Recently, an Iranian client expressed the urgent need for intelligent AI due to war-related restrictions, risking government arrest to access necessary tools. Conversations with them made the realities of war feel closer.

Previously, Mo thought that overseas business would primarily involve developed countries, but many clients from developing nations face similar struggles and turn to proxy stations for solutions.

No one knows the true intent behind Anthropic’s KYC implementation—whether it’s aimed at proxy stations, distilled attack labs, or users from restricted regions—but Mo feels conflicted. On one hand, it closes off access for ordinary users, pushing those who genuinely need Claude towards proxy stations, which could benefit the proxy business. On the other hand, ordinary users struggle to find reliable channels, leading to market disruption from dishonest proxy stations.

Honestly, this is not a good situation. Users who can maintain a Claude subscription have high stability requirements. The time spent discerning quality can lead to disappointment with proxy stations.

Reverse Proxy Stations

Mo does not consider herself a typical proxy station manager.

The existence of proxy stations is primarily due to information asymmetry. As long as there is a demand for affordable APIs, both domestically and internationally, this business will persist.

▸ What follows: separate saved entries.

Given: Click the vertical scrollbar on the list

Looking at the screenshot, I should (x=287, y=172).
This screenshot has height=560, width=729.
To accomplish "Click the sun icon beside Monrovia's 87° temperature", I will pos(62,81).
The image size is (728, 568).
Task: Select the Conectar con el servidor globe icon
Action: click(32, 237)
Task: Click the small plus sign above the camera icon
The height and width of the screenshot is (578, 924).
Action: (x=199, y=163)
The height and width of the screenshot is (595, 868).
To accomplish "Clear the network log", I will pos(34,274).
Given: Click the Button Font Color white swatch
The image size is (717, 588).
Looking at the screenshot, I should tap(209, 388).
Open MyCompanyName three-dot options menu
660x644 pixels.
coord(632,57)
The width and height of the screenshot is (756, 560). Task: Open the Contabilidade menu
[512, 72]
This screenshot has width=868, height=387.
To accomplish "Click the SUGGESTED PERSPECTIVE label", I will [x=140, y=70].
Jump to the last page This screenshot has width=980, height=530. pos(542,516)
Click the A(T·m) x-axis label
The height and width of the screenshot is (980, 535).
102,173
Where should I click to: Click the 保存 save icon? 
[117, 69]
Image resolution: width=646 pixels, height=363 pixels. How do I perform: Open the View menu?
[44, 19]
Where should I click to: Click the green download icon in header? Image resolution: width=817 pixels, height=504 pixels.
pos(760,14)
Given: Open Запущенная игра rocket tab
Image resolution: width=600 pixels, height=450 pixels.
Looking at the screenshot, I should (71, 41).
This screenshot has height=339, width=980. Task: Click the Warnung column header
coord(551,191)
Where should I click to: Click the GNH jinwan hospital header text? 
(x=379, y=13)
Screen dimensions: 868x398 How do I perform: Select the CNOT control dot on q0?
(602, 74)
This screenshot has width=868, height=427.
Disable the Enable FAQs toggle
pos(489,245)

She holds a controversial view: if American models continue to thrive, proxy stations will persist because they remain expensive.

The dollar exchange rate is a factor; training a model in the U.S. might cost $10 million, while in China, it could be only 10 million RMB, maintaining a permanent price gap.

However, if Chinese models rise to a level that can surpass American models, the proxy station business could collapse, as acceptance of Chinese models would likely be higher.

In essence, the long-term existence of this business hinges on the sustained dominance of American models.

From a business perspective, the entry barrier is low, anyone can participate, and the ceiling is high. It can be said that the platform and proxy stations mutually benefit each other; the more the platform restricts access, the more proxy stations will persist.

Yet, Mo remains generally pessimistic about AI.

She once envisioned an AI-driven future where tedious physical labor and basic cognitive tasks would be handled by intelligent machines, allowing humans to focus on more profound aspects of life.

However, she has realized that even with regional pricing adjustments, such as a 40% discount for Africa, the cost remains prohibitively high for locals.

In these regions, those who can access AI feel empowered, while those who cannot are left struggling. This disparity only exacerbates the wealth gap, concentrating more wealth in the hands of the affluent.

While open-source models are advancing, only a few can be deployed on personal devices to serve daily needs.

The future of large models may be a mix of open-source and restricted access. Mo aims to ensure that everyone can equally access better intelligence, a serious challenge.

Currently, her long-term goal is to promote open-source models or relatively cost-effective Chinese models to Latin American countries, less developed European nations, and further down to South Asia and Southeast Asia.

AI should ideally be accessible to all. While she will continue her proxy station business, she also intends to pursue genuinely open-source initiatives, which is something she can envision and work towards.